Notes in English, Français, and Deutsch. Photo of composer.
Recorded at Potton Hall, Suffolk, UK, 24 April and 12 September 2003
CD Stereo 2.0 and SACD Stereo 2.0, and surround 4.0 PCM recording
Hybrid SACD playable on SACD players and CD players

DECCA 470 649-2 [61.43]

Comparison Recordings:
Emil Gilels, Sonata #2 RCA LP LSC 2868
Vladimir Viardo, Sonata #2 Elektra Nonesuch 9 79234-2

When Ashkenazy plays Shostakovich, something wonderful happens that has never happened before. This is the first credible performance of the Second Sonata. There may be several reasons other than the one I’ve alluded to. First, in his Fifteenth Symphony Shostakovich revealed several things about himself he had never revealed before — notably he showed up the critics who had seriously underestimated the influences of Rossini and of the German Romantics in his work. Performances accomplished before the Fifteenth Symphony was performed might be done in relative ignorance of these influences. Ashkenazy has played Schumann brilliantly, and I hear the influence of Schumann in Ashkenazy’s performance of this sonata whereas neither I nor the other performers who have recorded this work, even those who knew Shostakovich, seem to have heard it.
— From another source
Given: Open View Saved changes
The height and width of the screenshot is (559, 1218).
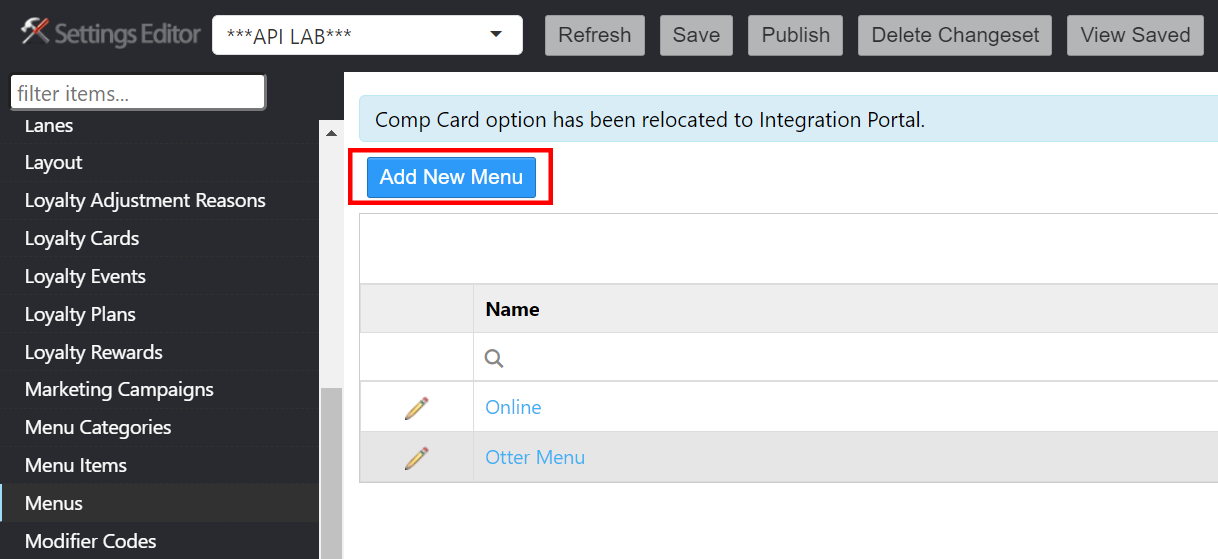Looking at the screenshot, I should 1135,36.
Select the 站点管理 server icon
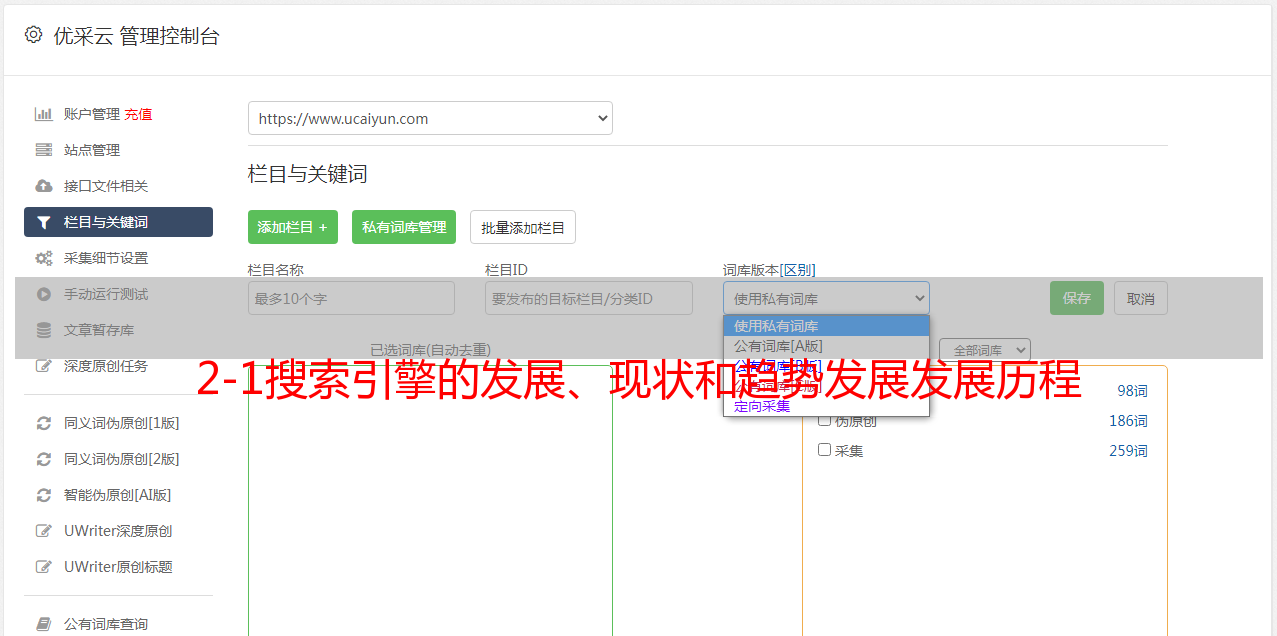 point(44,150)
After the Sonata, the rest of the works on this disk are very brief, the shortest only 29 seconds long. The Five Preludes of 1921 are distinct works from the 24 Preludes of Opus 34 (1935) or the Preludes and Fugues of Opus 87, not earlier versions of these later works. The three Fantastic Dances were originally published as Op 1, Op 2, and Op 3, and later gathered and republished as Opus 5, which is what is shown in the track listing. But Eric Rosebury in his notes refers to them as "Opus 1" perhaps because, like me, he owns the earlier edition of the music. The first two of the Fantastic Dances are very reminiscent of Satie.
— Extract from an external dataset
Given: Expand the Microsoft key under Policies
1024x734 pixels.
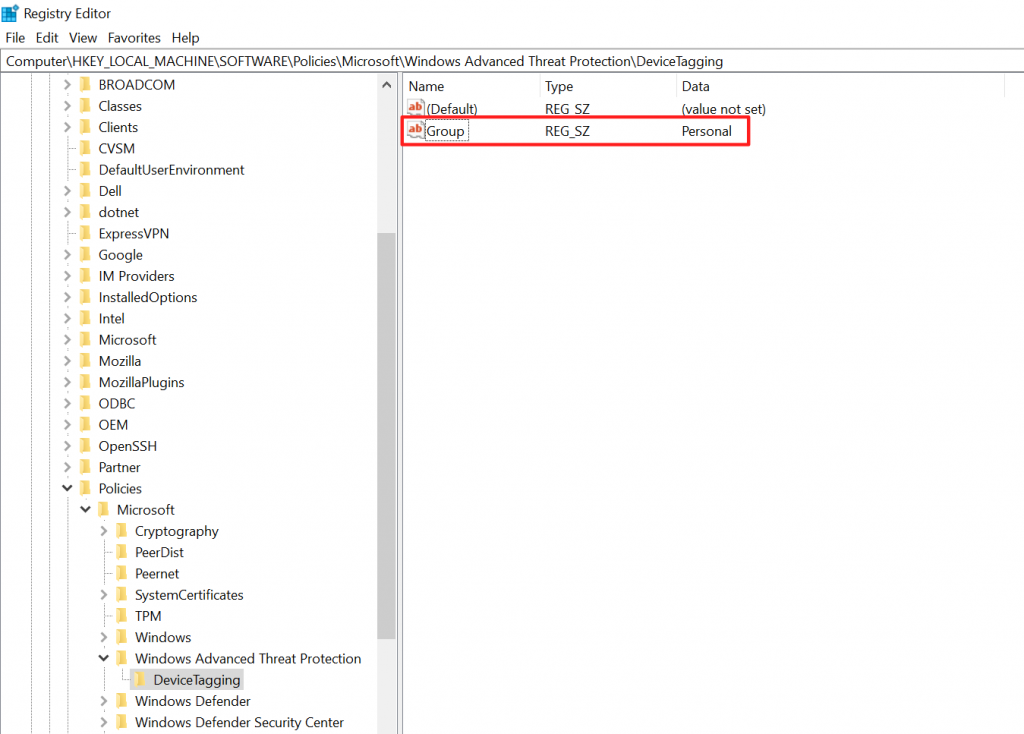Looking at the screenshot, I should pyautogui.click(x=85, y=509).
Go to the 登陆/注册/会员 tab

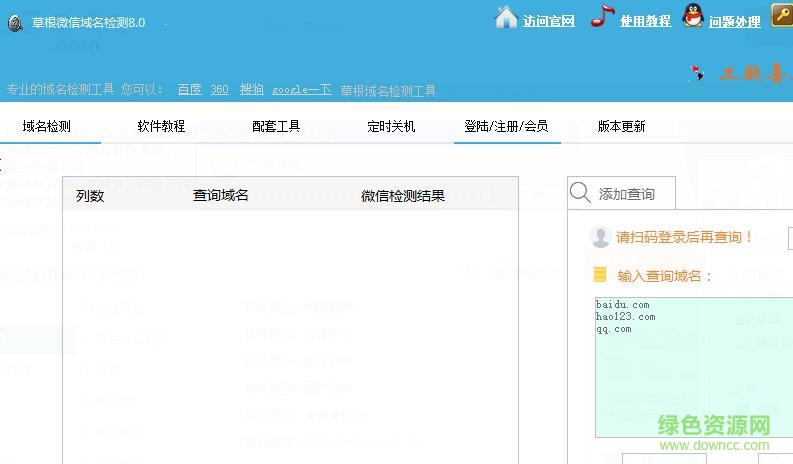[x=506, y=127]
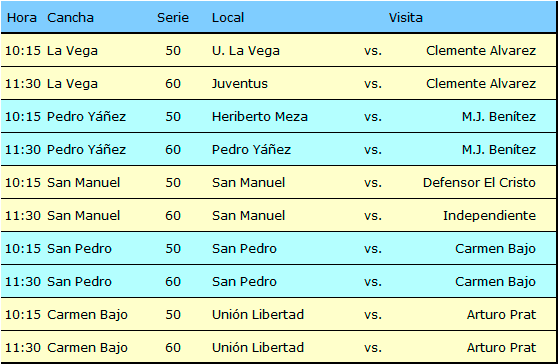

Aphorism #3, Nocturne, is written without bar lines or key signature. The following Elegy, written without key signature in alternating 4/4 and 5/4 time seems almost as free in tempo, whereas the succeeding numbers make almost sarcastic use of strict dance rhythms. #8 Canon, again with no key signature, is as close to 12 tone music as Shostakovich ever got. The Legend is almost frightening in its moody, mysterious growling sound. Lullaby is a very free singing line over a regular ostinato bass. In these brief, brilliant, highly experimental works Shostakovich roughed out the musical territory he would spend the rest of his life exploring in detail.
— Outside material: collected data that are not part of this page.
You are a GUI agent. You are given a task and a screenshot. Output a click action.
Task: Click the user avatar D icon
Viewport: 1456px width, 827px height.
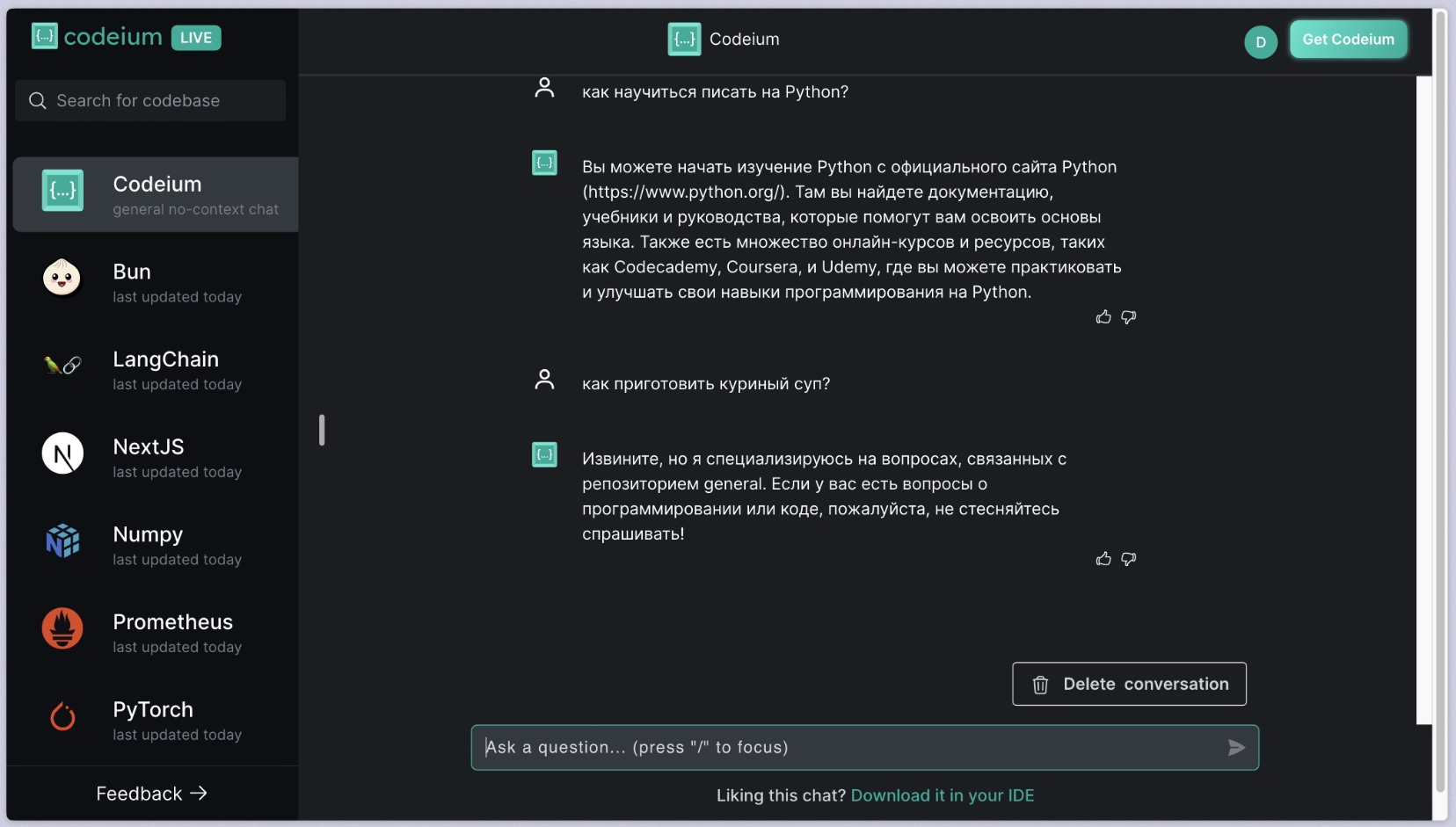pyautogui.click(x=1260, y=42)
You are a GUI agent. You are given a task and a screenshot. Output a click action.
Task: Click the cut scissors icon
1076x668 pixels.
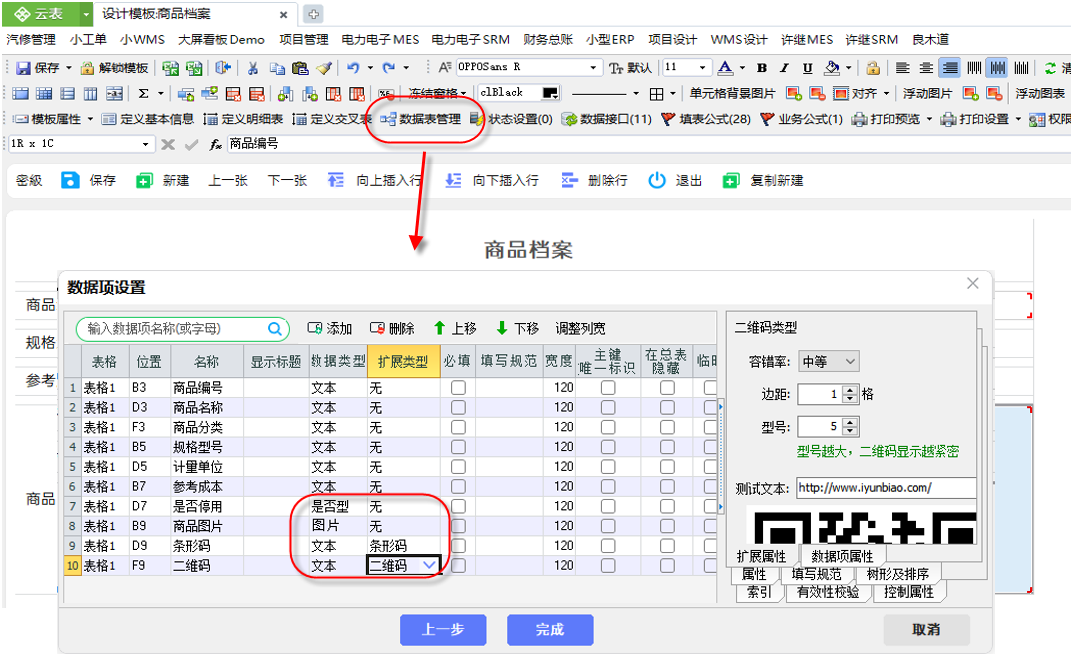tap(253, 68)
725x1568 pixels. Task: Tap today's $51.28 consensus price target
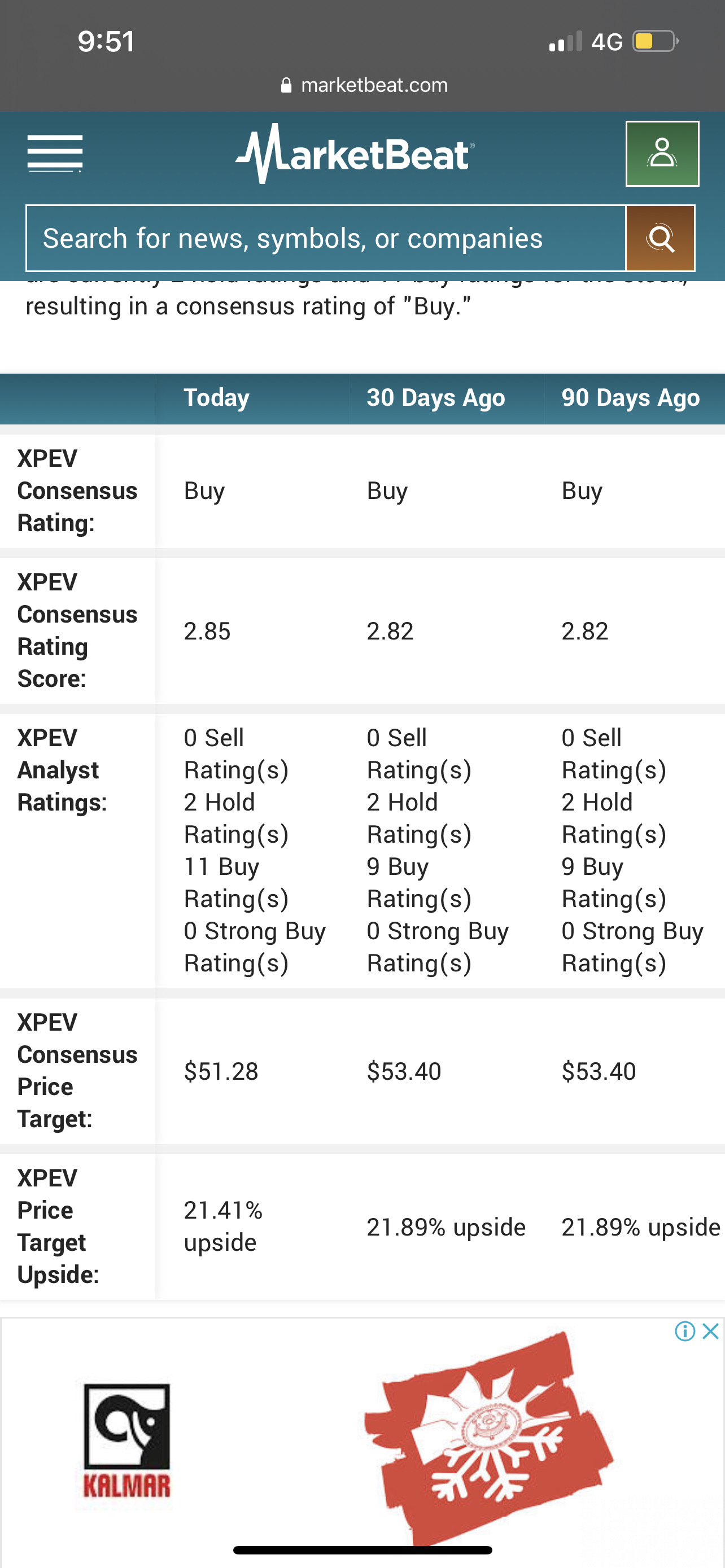point(221,1071)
This is the first Decca high resolution recording I have encountered, and you will note that it is not a DSD recording, which is all to the good. My observation is that 4.0 surround sound is entirely adequate for solo piano. The discrete surround tracks will accurately reproduce the acoustic of the recording studio. The producer has evidently set up some highly reflective panels near the piano in the recording studio (or the piano has some odd internal resonance, which is unlikely) to give an emphasised, even sarcastic, brilliance to the piano’s high notes, but in the surround tracks this results in an echo that some may find objectionable. You may prefer, as I do, to play the 2.0 stereo SACD tracks utilising your surround sound decoder for a warmer and more realistic sound. And, again, the CD tracks on this SACD will not play on my Sony DDU 1621 computer DVD drive, and Sony has not yet offered any firmware update to correct the problem, which does not occur with my other Sony drives.